Design in the AI Age · Edition 01
Part Two — The Economics of Excellence
When AI lifts every product to "good," raw capability stops being the differentiator. The margins — execution quality and community understanding — decide who wins.
Something fascinating happens when AI lifts all products to ‘good’. Every product gets superpowers, yes, but they get the same superpowers. It's like giving everyone in a footrace a jetpack - suddenly, raw speed isn't the differentiator anymore.
The real magic happens at the margins
But these margins manifest in two crucial ways: First, there’s the quality of execution. You see this heightened baseline everywhere you look. What was “good enough” just a year ago feels strangely dated today.
Static Design? Dead. Motion is the new minimum.

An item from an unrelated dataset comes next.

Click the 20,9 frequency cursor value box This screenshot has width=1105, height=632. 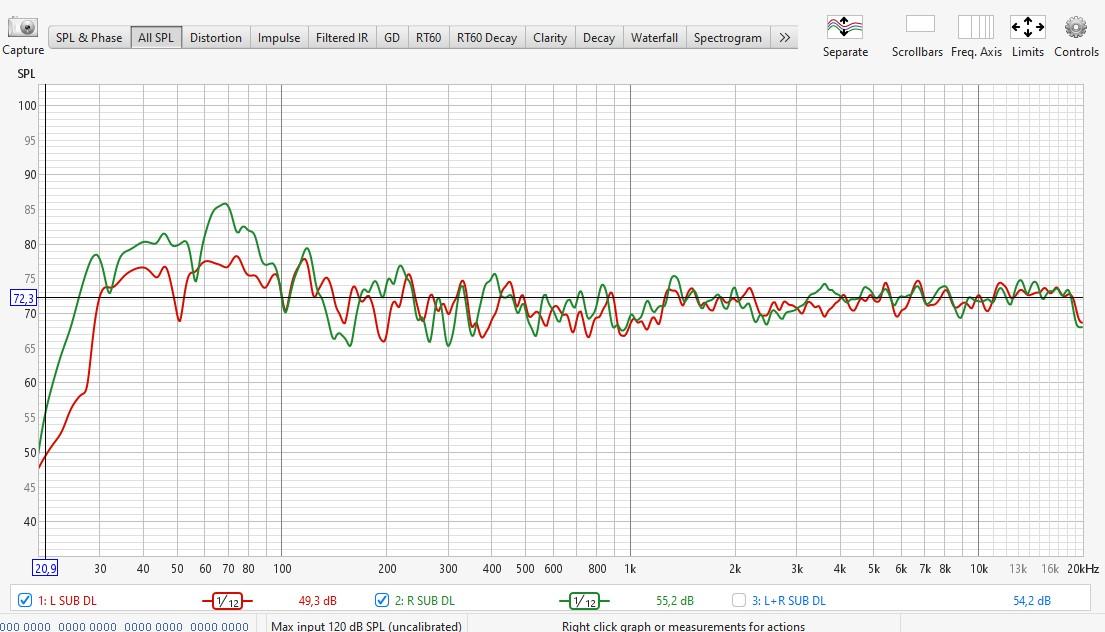(x=45, y=567)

Generic UI? Gone. Every interaction needs personality.
Wireframes? Ancient History. Working prototypes or bust.
Basic Chat Bot? Obsolete. Users expect context-aware conversations.
Standard Layout? Too Safe. Spaces need to feel alive.

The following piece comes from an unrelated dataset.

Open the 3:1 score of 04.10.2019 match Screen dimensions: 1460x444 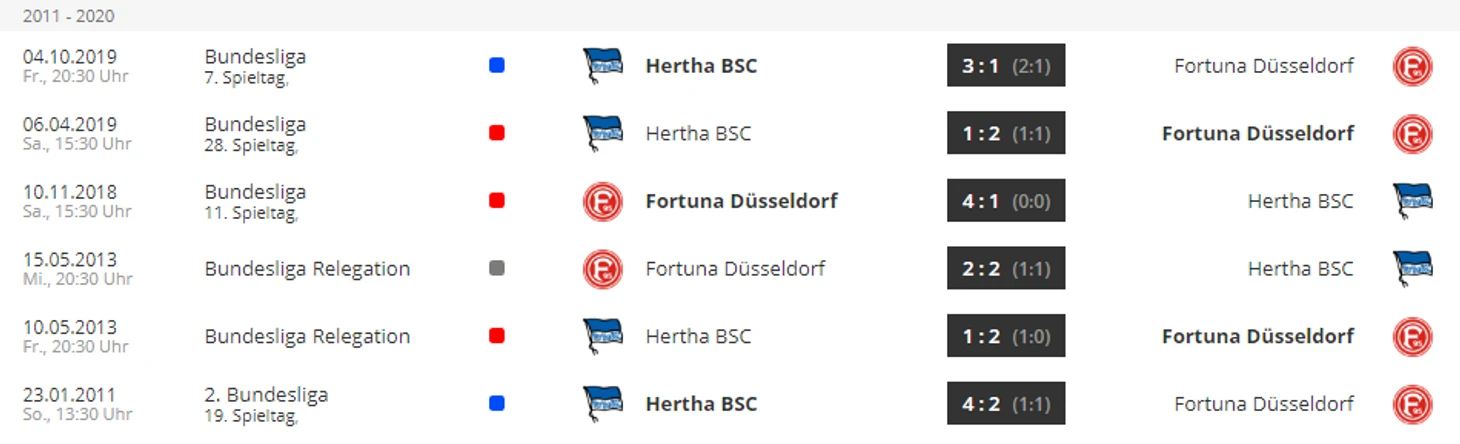(x=1006, y=66)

But there’s something even more powerful at play
When everyone has access to the same AI capabilities, the products that truly win are those that understand their communities deeply enough to make those capabilities sing.
The New AI Baseline: Massive Market Capture
Think about it this way: if two products are using the same underlying AI model, but one truly understands its users' context, language, and needs, it can tune that model's output to be just slightly more relevant, slightly more personalized, slightly more “right.” In a normal market, being 10% more accurate might get you 10% more share. But in an AI world, that same 10% improvement in relevance could mean capturing 90% of users.

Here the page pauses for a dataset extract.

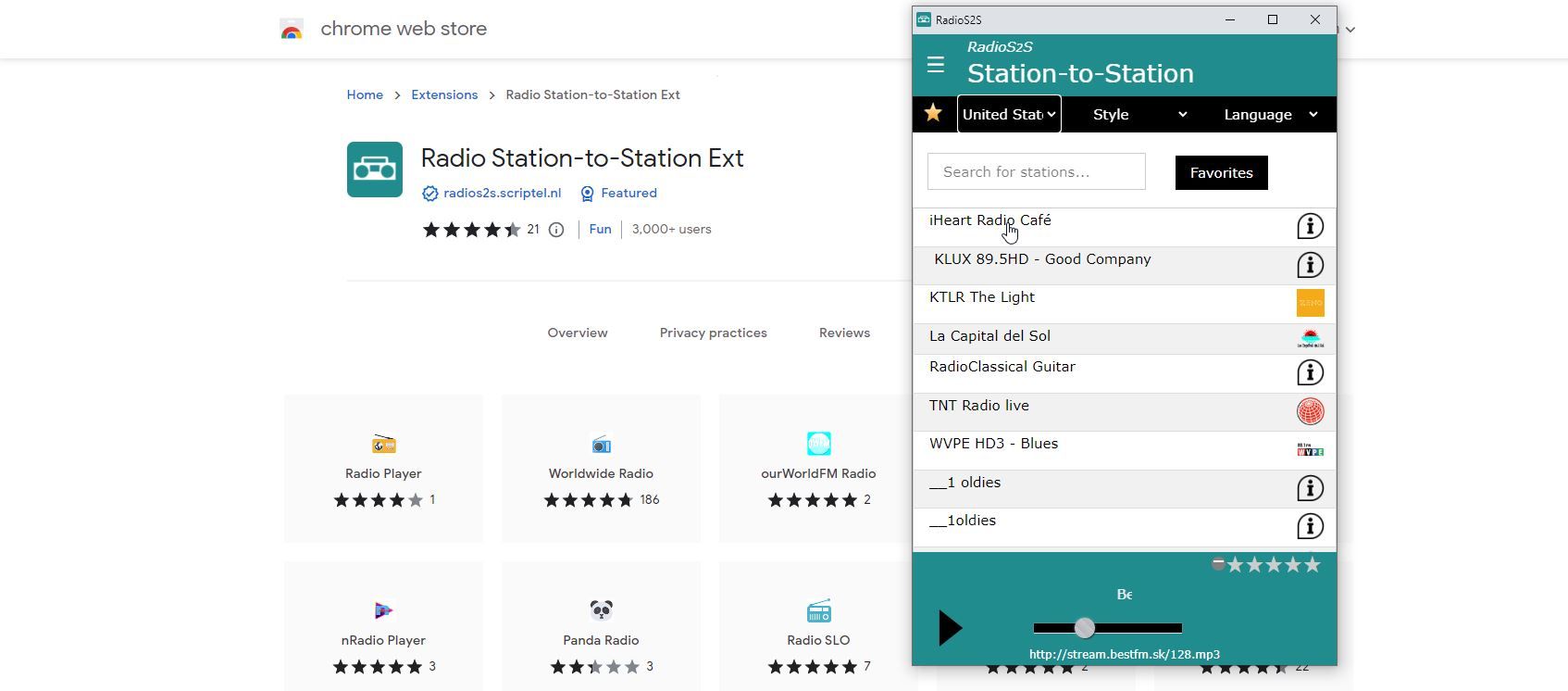Show info for iHeart Radio Café
Viewport: 1568px width, 691px height.
coord(1310,226)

I've watched products with technically identical AI capabilities battle it out in the market. The winners aren't the ones with marginally better response times or slightly prettier interfaces. They're the ones that deeply understand their users' world and can make AI speak their language.
Those “nice-to-have” community features your team kept pushing to the bottom of the backlog? That deep user research you've been postponing? They're not nice-to-haves anymore. They're becoming the only path to meaningful differentiation in a world where raw AI capability is universal.